Only one stretch of the records below should be repeated. It starts with the line containing "You are a computer-use" and goes on through the line containing "Image resolution: width=1494", exactly as written.

(Beginning of Input for this task)

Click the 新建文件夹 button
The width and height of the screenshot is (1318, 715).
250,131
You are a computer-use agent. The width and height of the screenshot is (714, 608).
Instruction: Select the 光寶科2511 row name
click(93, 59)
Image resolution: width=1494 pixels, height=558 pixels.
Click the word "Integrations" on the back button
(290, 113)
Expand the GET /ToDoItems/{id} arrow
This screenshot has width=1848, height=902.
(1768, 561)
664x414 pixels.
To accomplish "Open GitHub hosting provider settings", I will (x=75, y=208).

(End of Input for this task)
(Beginning of Input for this task)

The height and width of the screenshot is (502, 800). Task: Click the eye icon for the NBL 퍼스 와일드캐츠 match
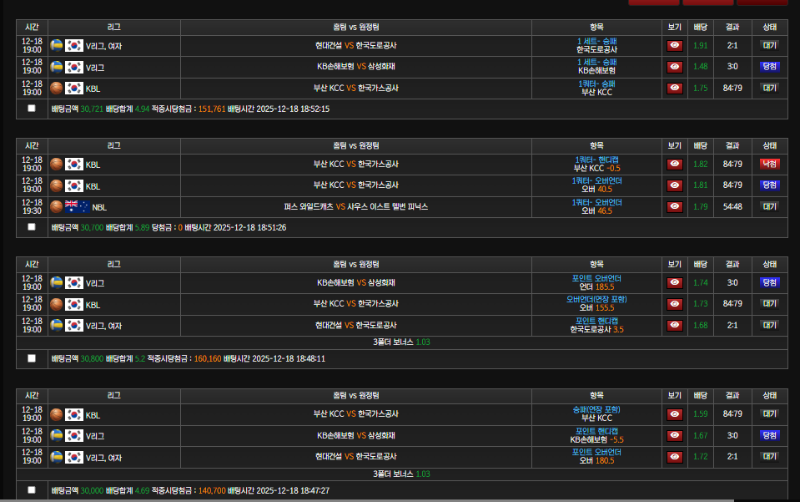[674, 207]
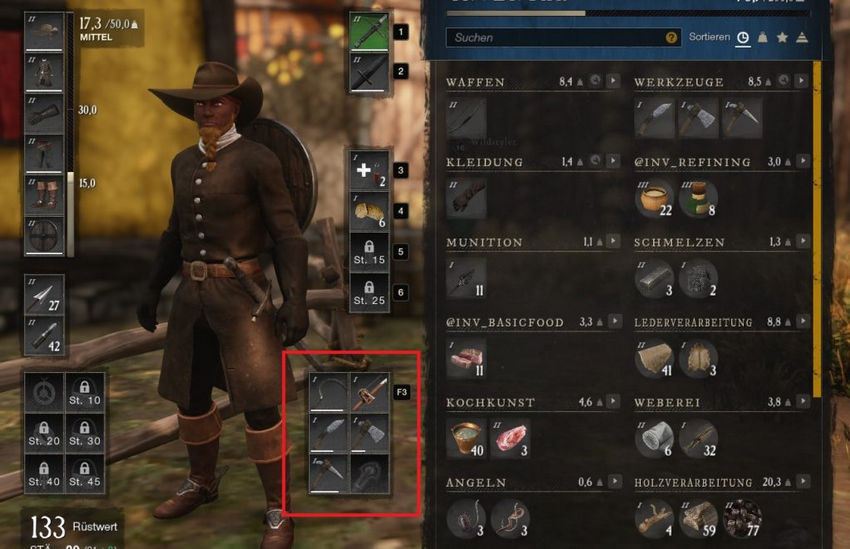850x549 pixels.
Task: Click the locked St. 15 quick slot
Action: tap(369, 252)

(End of Input for this task)
(Beginning of Input for this task)

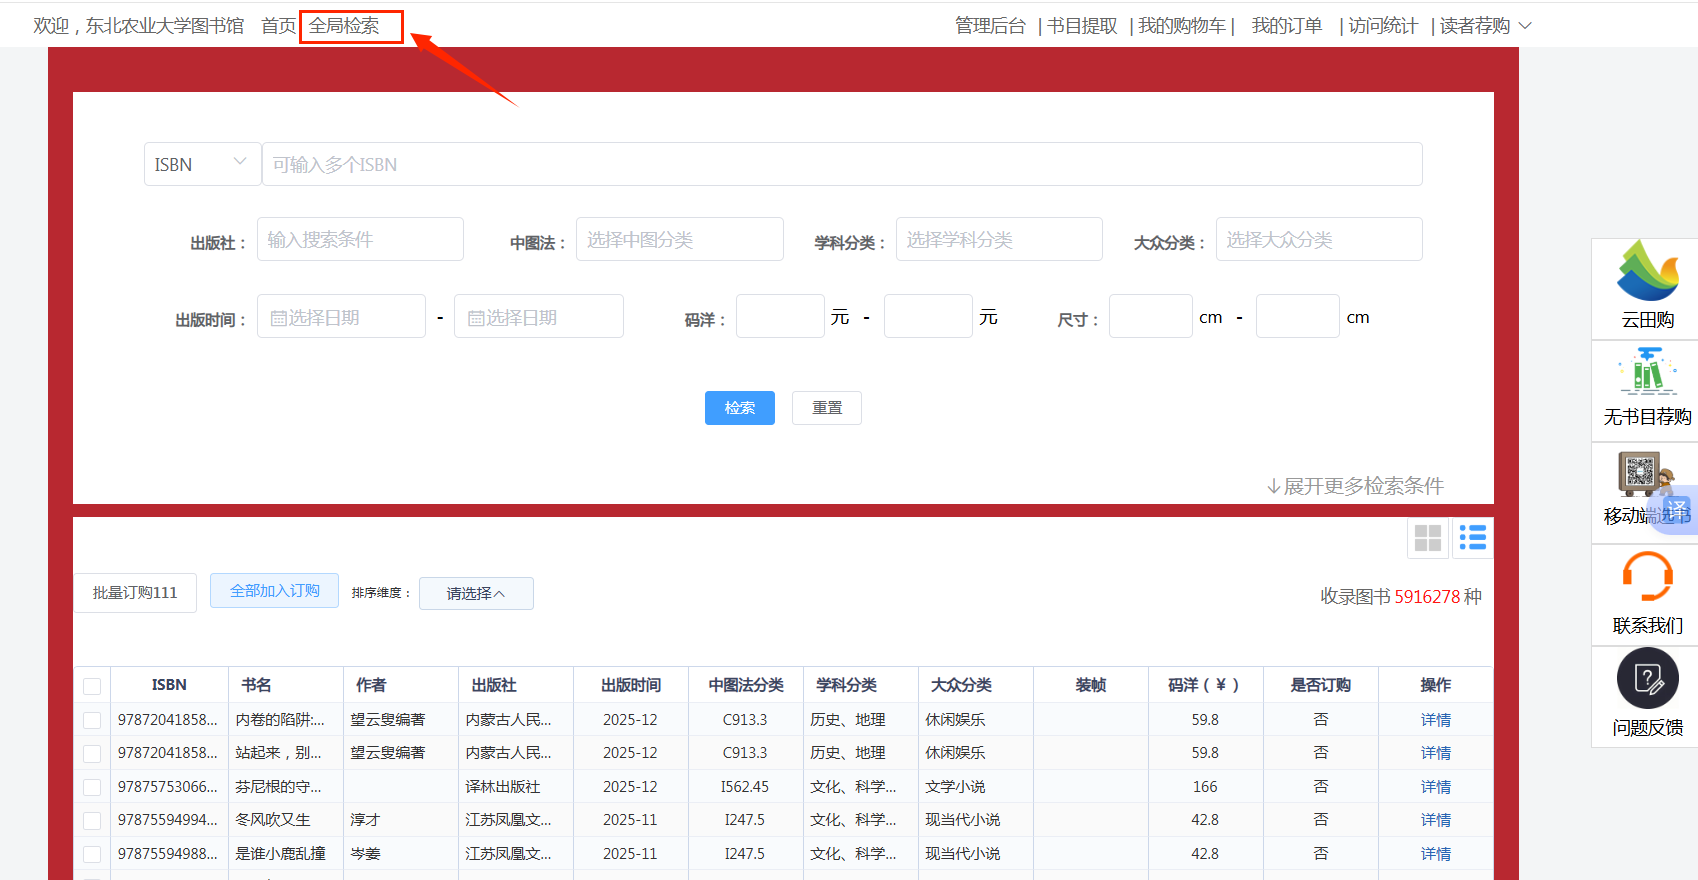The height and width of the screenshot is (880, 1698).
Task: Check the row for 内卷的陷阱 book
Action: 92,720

(End of Input for this task)

## Answer box
You are a computer-use agent. The width and height of the screenshot is (714, 608).
Instruction: Select the 光寶科2511 row name
click(93, 59)
Image resolution: width=1494 pixels, height=558 pixels.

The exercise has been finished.